-- Input records start --

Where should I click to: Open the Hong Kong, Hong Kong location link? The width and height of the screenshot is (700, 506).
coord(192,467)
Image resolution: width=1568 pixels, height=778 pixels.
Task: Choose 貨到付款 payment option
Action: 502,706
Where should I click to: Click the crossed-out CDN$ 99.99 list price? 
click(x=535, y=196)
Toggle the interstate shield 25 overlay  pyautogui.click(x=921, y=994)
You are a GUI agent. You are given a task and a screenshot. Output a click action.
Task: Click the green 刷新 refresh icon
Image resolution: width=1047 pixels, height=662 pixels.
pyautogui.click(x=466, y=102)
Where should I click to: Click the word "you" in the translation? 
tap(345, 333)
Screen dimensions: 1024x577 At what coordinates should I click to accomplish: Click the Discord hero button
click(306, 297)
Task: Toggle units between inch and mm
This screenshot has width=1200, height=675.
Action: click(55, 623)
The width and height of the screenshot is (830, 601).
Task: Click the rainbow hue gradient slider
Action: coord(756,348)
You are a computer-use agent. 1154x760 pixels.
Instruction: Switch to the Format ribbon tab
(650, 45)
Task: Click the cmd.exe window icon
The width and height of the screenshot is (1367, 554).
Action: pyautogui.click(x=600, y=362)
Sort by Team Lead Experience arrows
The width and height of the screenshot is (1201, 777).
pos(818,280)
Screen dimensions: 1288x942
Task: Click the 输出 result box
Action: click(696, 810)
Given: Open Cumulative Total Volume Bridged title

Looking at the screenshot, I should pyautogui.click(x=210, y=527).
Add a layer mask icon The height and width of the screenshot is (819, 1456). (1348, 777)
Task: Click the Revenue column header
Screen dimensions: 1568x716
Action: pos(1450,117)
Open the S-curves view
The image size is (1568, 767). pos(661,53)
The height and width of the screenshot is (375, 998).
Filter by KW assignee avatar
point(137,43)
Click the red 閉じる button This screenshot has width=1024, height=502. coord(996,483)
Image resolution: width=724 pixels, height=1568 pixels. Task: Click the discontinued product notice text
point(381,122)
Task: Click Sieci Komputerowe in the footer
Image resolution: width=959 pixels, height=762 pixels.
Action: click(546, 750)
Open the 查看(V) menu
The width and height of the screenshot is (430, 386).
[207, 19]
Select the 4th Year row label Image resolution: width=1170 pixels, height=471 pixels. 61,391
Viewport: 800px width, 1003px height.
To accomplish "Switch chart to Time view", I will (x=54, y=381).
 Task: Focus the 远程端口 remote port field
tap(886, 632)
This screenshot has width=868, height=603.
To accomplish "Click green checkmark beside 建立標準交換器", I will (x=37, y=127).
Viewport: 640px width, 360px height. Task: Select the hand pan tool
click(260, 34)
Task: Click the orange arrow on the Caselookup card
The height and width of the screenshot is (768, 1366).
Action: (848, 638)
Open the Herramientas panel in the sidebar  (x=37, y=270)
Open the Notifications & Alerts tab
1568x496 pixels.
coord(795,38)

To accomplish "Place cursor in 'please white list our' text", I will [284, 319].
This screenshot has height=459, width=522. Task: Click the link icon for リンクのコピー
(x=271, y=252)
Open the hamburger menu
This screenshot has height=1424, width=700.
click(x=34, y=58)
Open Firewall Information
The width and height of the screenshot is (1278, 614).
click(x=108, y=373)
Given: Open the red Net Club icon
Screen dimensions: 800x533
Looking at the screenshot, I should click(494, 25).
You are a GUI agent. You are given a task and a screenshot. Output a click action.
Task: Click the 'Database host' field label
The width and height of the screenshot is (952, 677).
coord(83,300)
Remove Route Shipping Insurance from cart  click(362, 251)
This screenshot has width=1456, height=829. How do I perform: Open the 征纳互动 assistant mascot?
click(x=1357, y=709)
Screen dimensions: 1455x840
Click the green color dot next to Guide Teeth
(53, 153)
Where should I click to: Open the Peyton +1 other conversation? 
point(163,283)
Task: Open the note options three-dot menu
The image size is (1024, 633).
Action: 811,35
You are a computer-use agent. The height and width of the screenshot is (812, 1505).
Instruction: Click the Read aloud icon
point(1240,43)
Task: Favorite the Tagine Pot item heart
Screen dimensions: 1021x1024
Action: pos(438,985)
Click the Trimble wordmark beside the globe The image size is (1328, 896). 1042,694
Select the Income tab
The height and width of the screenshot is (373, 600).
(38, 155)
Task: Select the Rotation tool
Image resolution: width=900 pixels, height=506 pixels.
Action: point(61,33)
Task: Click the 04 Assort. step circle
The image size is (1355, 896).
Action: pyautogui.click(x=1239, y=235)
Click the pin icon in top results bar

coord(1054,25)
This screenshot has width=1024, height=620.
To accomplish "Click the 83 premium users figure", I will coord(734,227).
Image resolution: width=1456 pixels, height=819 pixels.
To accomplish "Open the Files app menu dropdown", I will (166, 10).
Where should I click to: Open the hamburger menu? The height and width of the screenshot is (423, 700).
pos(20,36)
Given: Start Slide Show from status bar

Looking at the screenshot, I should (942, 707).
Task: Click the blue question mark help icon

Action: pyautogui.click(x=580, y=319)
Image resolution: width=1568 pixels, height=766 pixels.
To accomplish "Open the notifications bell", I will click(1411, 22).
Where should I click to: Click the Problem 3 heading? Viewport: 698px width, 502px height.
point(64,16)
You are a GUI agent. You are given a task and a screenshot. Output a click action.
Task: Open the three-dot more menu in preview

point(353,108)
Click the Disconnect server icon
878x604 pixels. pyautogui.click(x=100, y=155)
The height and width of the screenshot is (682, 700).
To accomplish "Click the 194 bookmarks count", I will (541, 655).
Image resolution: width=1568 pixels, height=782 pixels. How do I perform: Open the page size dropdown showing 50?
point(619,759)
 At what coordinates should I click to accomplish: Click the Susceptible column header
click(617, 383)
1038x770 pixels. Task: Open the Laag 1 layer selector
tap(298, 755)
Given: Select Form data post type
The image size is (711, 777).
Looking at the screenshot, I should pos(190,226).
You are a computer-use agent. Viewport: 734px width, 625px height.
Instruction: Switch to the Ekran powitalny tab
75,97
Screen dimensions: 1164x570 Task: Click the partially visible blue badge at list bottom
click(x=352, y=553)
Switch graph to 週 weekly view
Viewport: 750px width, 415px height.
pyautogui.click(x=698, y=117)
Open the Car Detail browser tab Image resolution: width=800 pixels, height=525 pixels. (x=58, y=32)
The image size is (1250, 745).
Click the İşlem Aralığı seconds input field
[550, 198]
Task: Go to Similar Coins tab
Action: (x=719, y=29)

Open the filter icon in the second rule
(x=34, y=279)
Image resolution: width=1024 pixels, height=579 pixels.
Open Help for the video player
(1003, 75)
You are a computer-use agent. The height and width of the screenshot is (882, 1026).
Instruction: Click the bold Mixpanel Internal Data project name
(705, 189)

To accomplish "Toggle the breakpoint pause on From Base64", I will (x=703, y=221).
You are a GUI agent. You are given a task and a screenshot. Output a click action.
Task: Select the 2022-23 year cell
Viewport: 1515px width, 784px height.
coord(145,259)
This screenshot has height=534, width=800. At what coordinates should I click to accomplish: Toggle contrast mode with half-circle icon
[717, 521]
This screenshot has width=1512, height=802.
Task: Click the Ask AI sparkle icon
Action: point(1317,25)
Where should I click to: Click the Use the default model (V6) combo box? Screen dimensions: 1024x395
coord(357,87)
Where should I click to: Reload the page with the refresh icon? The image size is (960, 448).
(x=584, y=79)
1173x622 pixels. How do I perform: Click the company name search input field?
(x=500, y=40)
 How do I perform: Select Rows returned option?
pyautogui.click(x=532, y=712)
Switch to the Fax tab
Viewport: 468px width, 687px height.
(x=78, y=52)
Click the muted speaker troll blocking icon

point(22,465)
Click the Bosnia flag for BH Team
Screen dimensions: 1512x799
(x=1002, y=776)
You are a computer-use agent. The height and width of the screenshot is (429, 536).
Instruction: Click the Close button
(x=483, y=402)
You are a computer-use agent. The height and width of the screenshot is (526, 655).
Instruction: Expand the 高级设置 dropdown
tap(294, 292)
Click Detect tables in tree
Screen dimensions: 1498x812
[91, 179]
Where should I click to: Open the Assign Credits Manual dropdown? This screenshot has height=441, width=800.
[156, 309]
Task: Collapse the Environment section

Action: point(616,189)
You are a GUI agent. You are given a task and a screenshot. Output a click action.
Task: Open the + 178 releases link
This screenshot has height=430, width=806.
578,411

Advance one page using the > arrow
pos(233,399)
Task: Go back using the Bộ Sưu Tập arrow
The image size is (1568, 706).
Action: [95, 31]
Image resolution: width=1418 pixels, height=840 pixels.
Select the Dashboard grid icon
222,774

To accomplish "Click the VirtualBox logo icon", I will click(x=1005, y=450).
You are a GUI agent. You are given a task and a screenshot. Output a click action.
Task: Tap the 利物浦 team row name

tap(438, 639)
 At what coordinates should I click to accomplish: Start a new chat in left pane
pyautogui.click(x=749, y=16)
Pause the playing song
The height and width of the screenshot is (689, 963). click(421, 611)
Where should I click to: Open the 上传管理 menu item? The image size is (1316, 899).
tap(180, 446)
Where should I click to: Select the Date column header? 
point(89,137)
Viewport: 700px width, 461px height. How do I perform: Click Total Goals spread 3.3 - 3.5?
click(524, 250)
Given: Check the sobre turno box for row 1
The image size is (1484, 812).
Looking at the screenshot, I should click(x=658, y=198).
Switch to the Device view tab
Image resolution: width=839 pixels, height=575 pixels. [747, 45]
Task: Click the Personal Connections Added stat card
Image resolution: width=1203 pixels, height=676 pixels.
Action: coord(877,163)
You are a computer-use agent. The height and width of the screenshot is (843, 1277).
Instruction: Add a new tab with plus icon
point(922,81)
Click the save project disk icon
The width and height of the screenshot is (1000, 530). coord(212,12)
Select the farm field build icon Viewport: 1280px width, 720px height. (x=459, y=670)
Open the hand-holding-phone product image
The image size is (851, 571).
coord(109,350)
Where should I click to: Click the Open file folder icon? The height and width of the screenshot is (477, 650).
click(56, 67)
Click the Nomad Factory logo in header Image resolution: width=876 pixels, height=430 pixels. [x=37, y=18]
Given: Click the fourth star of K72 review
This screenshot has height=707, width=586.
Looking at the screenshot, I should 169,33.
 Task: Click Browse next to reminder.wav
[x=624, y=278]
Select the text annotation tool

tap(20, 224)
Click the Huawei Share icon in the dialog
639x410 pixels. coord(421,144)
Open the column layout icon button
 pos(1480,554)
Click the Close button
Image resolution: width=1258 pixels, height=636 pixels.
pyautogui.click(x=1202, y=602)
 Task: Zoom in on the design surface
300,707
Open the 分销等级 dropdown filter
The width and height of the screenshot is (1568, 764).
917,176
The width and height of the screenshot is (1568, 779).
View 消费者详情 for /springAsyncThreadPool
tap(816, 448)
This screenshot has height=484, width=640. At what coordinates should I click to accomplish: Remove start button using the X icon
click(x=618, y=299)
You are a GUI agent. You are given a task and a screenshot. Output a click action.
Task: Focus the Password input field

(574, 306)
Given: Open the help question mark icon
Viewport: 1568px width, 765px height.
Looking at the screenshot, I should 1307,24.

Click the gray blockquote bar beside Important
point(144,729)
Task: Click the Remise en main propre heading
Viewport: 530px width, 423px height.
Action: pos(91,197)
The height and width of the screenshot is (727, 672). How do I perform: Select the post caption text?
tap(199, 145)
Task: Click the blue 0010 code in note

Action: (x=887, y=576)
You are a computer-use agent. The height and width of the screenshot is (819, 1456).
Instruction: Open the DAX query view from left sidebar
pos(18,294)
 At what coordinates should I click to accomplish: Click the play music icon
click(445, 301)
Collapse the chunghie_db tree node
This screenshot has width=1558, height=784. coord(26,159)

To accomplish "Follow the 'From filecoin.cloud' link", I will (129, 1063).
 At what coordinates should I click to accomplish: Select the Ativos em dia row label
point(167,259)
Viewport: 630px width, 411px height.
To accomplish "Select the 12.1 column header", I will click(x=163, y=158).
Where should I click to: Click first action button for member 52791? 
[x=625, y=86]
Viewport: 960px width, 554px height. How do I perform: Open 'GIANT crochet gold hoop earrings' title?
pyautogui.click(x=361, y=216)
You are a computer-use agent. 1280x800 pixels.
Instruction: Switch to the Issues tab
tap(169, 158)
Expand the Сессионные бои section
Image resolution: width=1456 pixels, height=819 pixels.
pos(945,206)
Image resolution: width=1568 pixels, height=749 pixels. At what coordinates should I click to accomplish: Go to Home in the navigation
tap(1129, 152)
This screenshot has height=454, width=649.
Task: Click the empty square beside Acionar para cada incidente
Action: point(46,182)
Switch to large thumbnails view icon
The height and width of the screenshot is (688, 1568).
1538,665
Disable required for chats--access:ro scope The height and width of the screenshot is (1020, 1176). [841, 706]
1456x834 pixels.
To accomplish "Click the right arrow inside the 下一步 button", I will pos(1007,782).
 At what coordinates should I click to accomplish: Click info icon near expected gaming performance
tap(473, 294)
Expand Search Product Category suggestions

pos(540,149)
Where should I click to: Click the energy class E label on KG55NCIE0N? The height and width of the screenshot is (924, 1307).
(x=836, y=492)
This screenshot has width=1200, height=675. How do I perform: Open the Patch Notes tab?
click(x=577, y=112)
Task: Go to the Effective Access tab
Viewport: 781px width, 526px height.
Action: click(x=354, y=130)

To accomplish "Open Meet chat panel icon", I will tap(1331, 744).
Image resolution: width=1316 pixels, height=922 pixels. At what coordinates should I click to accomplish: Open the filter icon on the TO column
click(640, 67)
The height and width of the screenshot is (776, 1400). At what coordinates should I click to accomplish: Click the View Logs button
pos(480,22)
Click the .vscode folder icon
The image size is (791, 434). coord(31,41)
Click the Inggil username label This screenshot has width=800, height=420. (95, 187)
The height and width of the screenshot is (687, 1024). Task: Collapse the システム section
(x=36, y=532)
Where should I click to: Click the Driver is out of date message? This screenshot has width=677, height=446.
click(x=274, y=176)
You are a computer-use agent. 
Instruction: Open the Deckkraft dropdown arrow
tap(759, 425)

-- Input records end --

» Exercise requirements: Turn the records in the stretch from the line containing "The height and width of the screenshot is (727, 672)." through the line containing "Action: (x=887, y=576)" into a two-column CSV with the columns input and output. Give one row per record, with its text under input and its answer under output, each in a single quoted field with line breaks replaced by spaces.

» Exercise solution:
input,output
"The height and width of the screenshot is (727, 672). How do I perform: Select the post caption text?","tap(199, 145)"
"Task: Click the blue 0010 code in note","Action: (x=887, y=576)"